Silveira: descoberta na Margem Equatorial garante soberania energética
Estatal identificou hidrocarbonetos no poço FZA-M-59, a 175 km da costa do Amapá; exploração depende de nova perfuração.

A descoberta de petróleo na Margem Equatorial garante a soberania energética do Brasil, disse o ministro Alexandre Silveira nesta 2ª (17.ago.2026).
O governo estima potencial produtivo de ao menos 41 milhões de barris; sem novas frentes, o país pode virar importador de petróleo a partir de 2040.
A estatal anunciou na 6ª (14.ago) a presença de hidrocarbonetos em um poço no bloco FZA-M-59, a 175 quilômetros da costa do Amapá.
Silveira fez a primeira fala pública sobre a descoberta durante entrevista em Oiapoque, no Amapá, com a participação do presidente Luiz Inácio Lula da Silva.

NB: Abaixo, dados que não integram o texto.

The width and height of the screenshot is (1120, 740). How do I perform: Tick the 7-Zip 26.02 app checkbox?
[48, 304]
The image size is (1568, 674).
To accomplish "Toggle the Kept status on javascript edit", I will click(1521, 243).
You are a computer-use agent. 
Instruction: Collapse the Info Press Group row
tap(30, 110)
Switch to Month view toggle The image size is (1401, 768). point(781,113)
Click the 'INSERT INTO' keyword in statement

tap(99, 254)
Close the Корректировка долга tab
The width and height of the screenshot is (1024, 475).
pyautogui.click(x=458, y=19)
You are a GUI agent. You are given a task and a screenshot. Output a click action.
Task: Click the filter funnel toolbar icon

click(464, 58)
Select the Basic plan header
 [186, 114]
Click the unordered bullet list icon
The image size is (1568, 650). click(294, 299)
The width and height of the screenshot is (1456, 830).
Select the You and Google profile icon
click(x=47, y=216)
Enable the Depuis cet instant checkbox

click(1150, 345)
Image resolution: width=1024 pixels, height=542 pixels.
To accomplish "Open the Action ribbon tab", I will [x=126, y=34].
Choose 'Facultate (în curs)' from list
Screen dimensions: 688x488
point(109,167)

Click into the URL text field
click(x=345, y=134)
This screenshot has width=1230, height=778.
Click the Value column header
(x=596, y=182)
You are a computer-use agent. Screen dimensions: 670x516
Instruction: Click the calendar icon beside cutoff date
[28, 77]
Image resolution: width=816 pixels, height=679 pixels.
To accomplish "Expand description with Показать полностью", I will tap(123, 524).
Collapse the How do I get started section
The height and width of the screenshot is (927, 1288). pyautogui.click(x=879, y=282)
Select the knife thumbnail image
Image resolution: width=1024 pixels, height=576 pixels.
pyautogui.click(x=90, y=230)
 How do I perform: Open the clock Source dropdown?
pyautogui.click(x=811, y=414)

A presidente da Petrobras, Magda Chambriard, afirmou que já está confirmado que o material é petróleo, mas a empresa precisa finalizar a perfuração para confirmar a quantidade explorável.
Mais cedo, Lula, Silveira e o presidente do Senado, Davi Alcolumbre (União-AP), visitaram o navio-sonda que perfura em águas profundas na região.
Também participaram do evento a ministra da Casa Civil Miriam Belchior, o governador do Amapá Clécio Luís (União Brasil), o senador Randolfe Rodrigues (PT-AP) e a primeira-dama Janja Lula da Silva.
Amapaense, Alcolumbre disse que agradeceu a defesa de Lula ao projeto nos últimos 3 anos e meio e criticou opositores da exploração, endossando o discurso de soberania do governo.
14.ago — anúncio da presença de hidrocarbonetos
FZA-M-59 — bloco onde foi identificado o material
175 km — distância da costa do Amapá
41 milhões de barris — potencial produtivo estimado
até 7 anos — prazo estimado para o Amapá produzir petróleo
2040 — ano projetado para o Brasil virar importador sem novas frentes
Silveira declarou em Oiapoque que "Hoje é um dia que todas as brasileiras e brasileiros podem comemorar, porque nós garantimos os próximos anos da nossa soberania energética" e afirmou que o país não abrirá mão de explorar suas riquezas naturais.
O próximo passo é a Petrobras concluir a perfuração do poço para confirmar a quantidade de material disponível e avaliar a viabilidade econômica da exploração.